In the proposed design, only one request per requestor is allowed to be presented 
to the arbitration units 12 (1-M). Once the first entry in the requestor queue has 
been selected by the appropriate arbitration unit 12n, subsequent entries advance 
one position. Therefore, the collection of arbitration units 12 always dispatches 
requests from a given requestor 16 (1-R), in the same sequence that the requestor 
presents them to the switch 18. Since the proposed design also guarantees a fixed 
amount of delay from the selection of a request (by the arbitrator) to any other 
phase of a memory operation, the order of requests is maintained throughout the 
network; therefore, no queues or arbitration are required for a request after it is 
processed by the arbitrator. - To allow the arbitrator to select only request 
destined for "ready" banks, some mechanism is required to keep track of memory bank 
activity.
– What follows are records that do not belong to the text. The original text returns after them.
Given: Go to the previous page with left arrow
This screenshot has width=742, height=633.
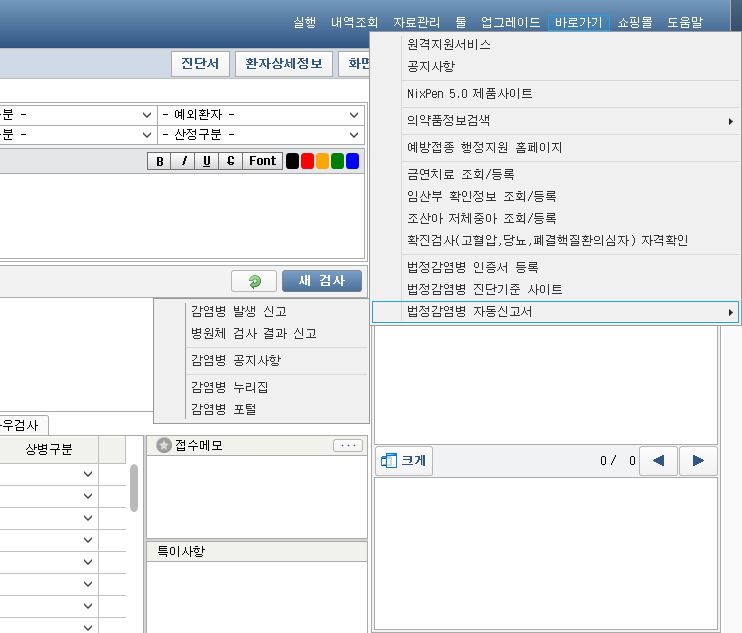Looking at the screenshot, I should coord(657,461).
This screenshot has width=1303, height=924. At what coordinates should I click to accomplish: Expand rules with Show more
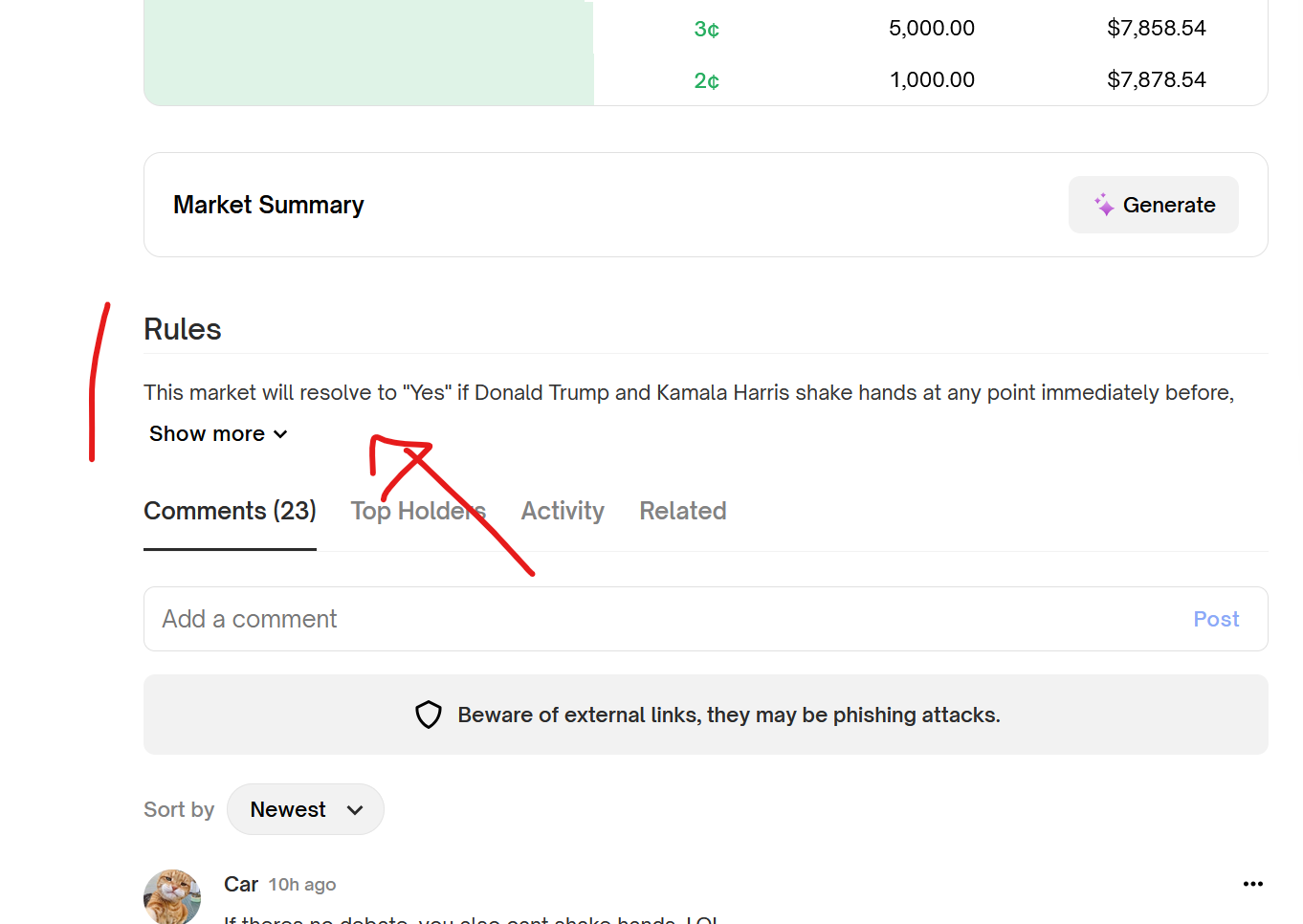tap(208, 434)
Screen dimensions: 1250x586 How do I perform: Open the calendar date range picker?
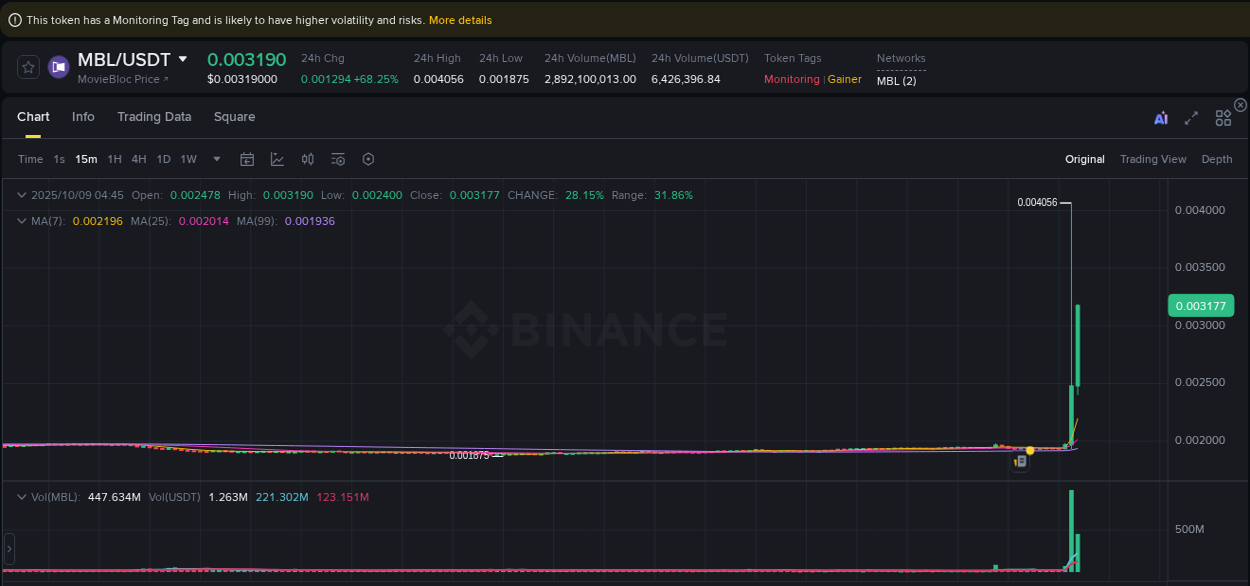click(247, 159)
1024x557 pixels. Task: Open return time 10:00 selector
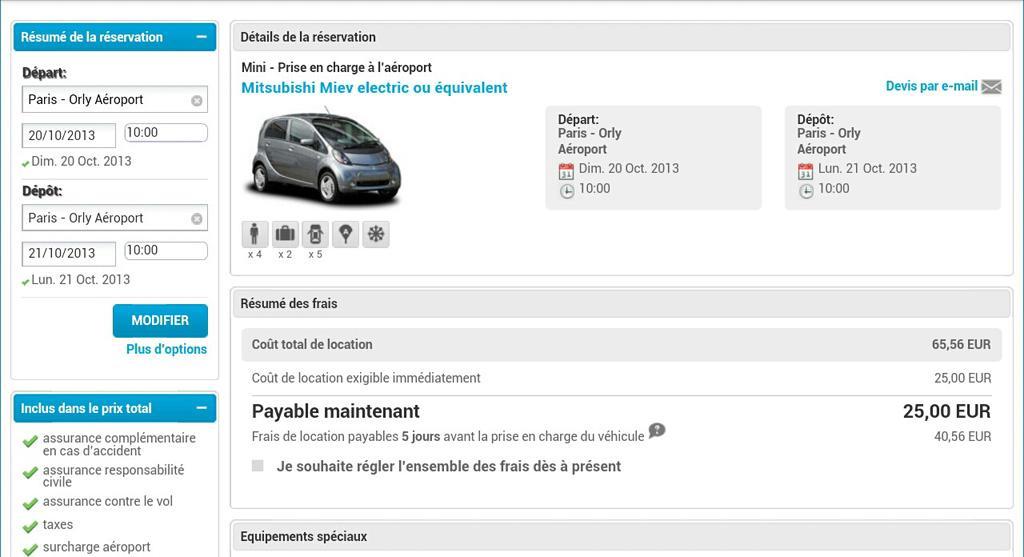point(166,251)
One such mechanism is a set of counters. There would be a one-to-one 
correspondence between a bank and a counter. For a system with B banks per BSM and 
C processor cycles in the memory busy cycle, each arbitrator would incorporate a 
set of B counters, each with sufficient bits to count to C. As the arbitrator 
selects and sends out a memory request to a particular bank, the associated counter 
would be loaded with the value of C. Each cycle, all non-zero valued counters would 
be decremented. At any instant, a counter's value would indicate the number of 
cycles which remain in the associated bank's busy cycle. The enforcement of 
selecting only from the set of ready banks can then easily be implemented by using 
the bank select bits from each request to index the associated counter. If the 
counter value is non-zero, the request is masked. - A shift register is an 
alternative mechanism for tracking memory bank activity; it would become more 
efficient as the number of banks grows with respect to the maximum number of banks 
which can be busy any particular cycle. (The maximum number of busy banks is the 
same as the value C if only one request per BSM is allowed.) The shift register 
would require C entries, each wide enough to encode a bank number (within a BSM), 
maybe 7 bits. As the arbitrator sends a request to the BSM, the bank-select bits 
(which determine which bank is just about to become busy) are placed in the 
leftmost entry of the shift register . - Each cycle the shift register contents are 
shifted one place to the right; therefore, the shift register will maintain a list 
of all busy banks. (Although not of importance to the operation, it happens that an 
entry's position within a shift register also indicates the number of cycles which 
remain before the associated bank becomes available.) By comparing a request to 
each of the entries in the shift register, it can be determined if the required 
bank is busy. Since the entries in the shift registers would be only a few bits 
wide, a separate copy could be maintained for each requestor or a group of 
requestors (depending on loading considerations) . Fig. 3 illustrates a shift 
register implementation where each pair of requestors (to a given arbitrator) share 
a shift register .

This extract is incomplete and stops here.